Although the study seems pretty significant as a whole, one area where the team placed a special emphasis talked to the cooperation which occurred among different types of ions in an electrolyte. In simple terms, it meant the presence of the weakly attracting anions reduced the amount of energy needed to pull zinc metal out of solution. On the other hand, the presence of strongly attracting anions reduced the amount of energy needed to put the zinc back in solution. Such a coordination mandated less energy to facilitate a constant flow of electrons.

“Our observations highlight the value of exploring the use of different anion mixtures in batteries to fine-tune and customize their interactions with cations,” said Connell. “With more precise control of these interactions, battery developers can enhance cation transport, increase electrode stability and activity, and enable faster, more efficient electricity generation and storage. Ultimately, we want to learn how to select the optimal combinations of ions to maximize battery performance.”

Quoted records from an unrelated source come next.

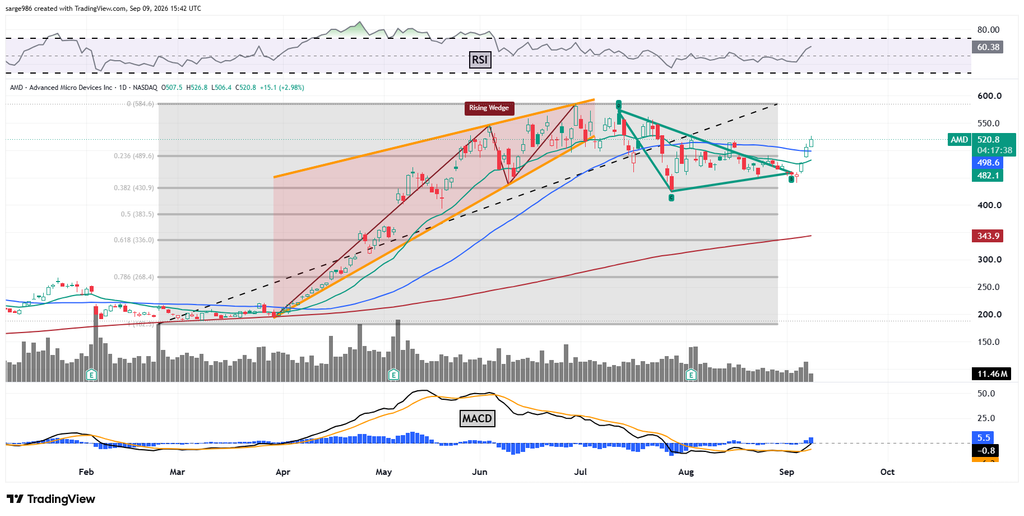Open the May earnings E marker

(393, 374)
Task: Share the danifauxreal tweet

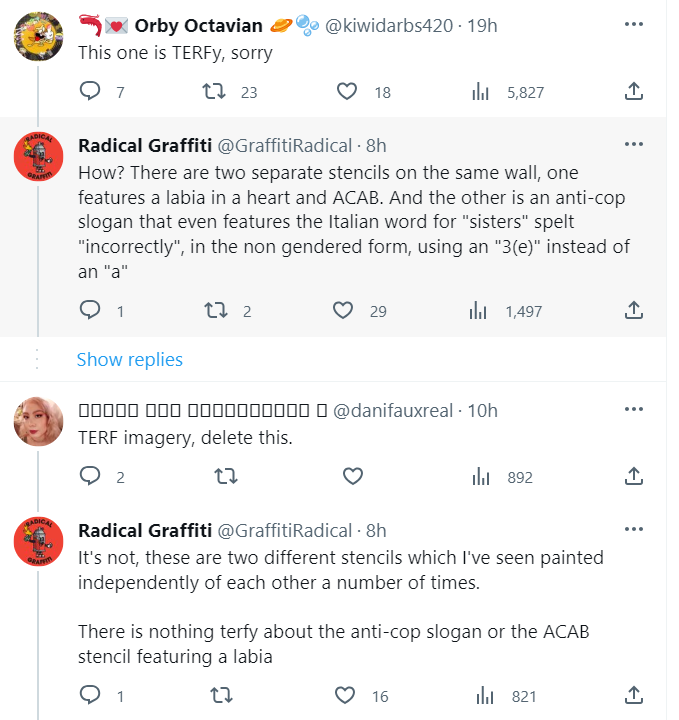Action: click(633, 477)
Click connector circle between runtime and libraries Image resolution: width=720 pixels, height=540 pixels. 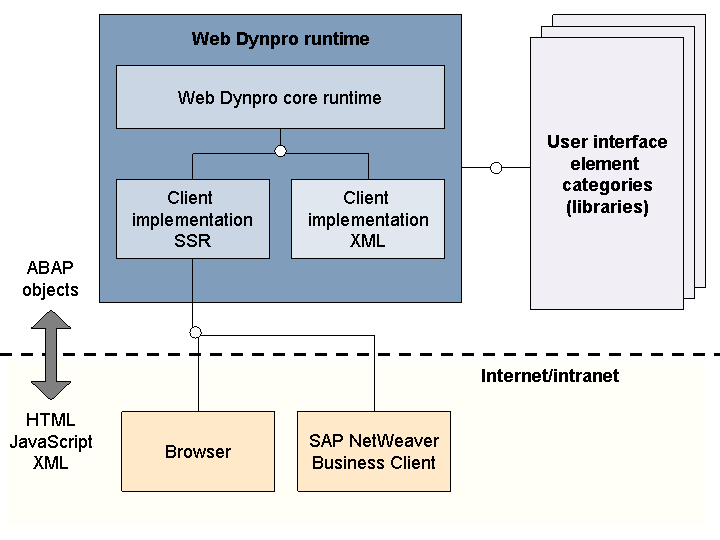[x=496, y=168]
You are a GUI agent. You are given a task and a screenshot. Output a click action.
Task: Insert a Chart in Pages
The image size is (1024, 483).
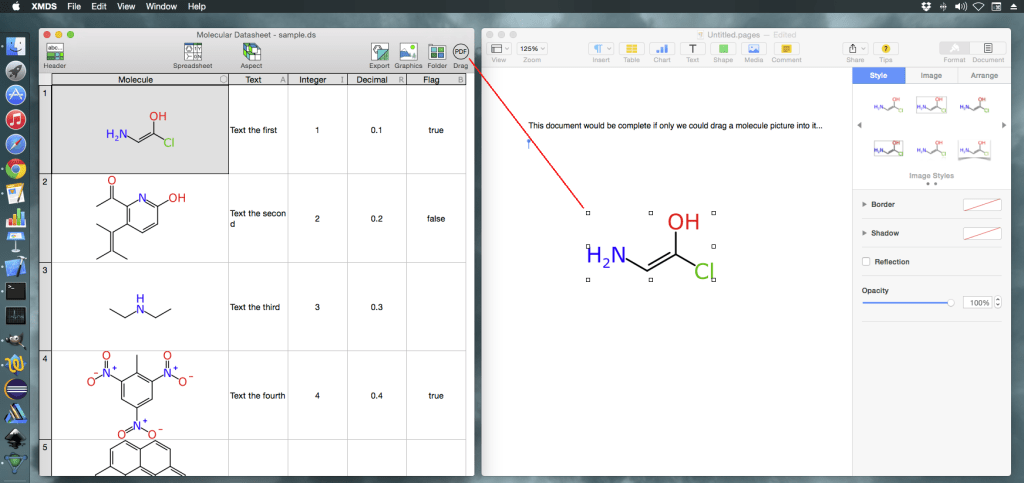661,48
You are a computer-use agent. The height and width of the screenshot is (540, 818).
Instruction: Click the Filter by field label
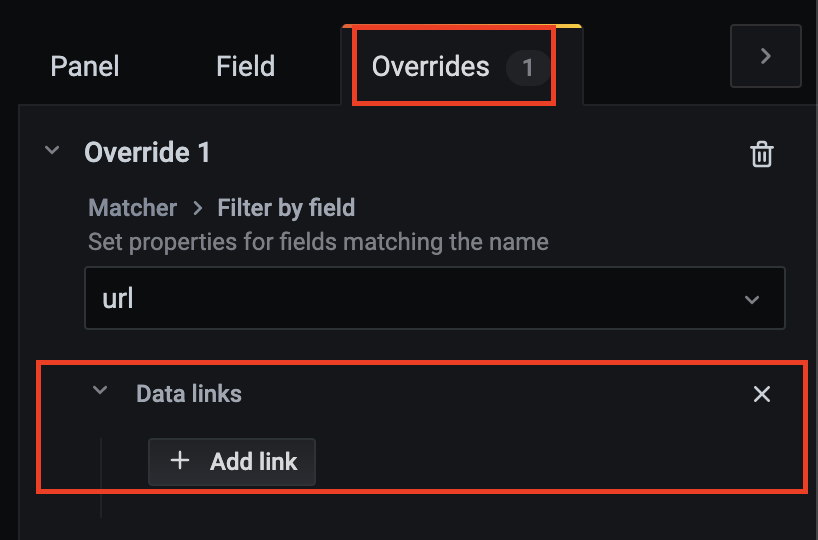[x=286, y=208]
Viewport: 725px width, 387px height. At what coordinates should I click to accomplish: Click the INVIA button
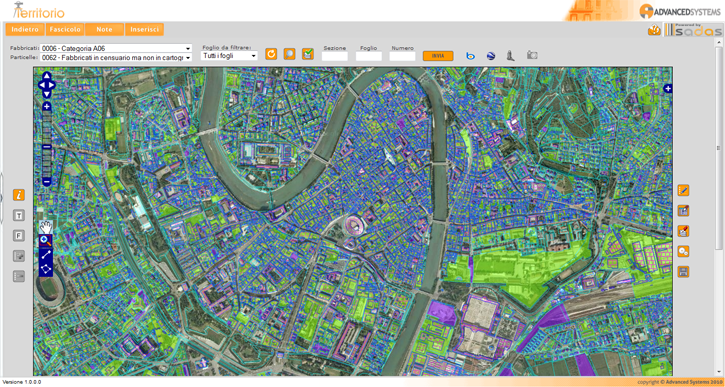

For the future, the plan is to investigate the potential of other multivalent cations like magnesium and calcium interacting with various anion mixtures. Beyond that, the researchers will also dabble with machine learning to rapidly calculate the interactions, structures and electrochemical activity that occur in and around many different ion combinations. The latter approach, if found feasible, should accelerate the selection of most promising combinations.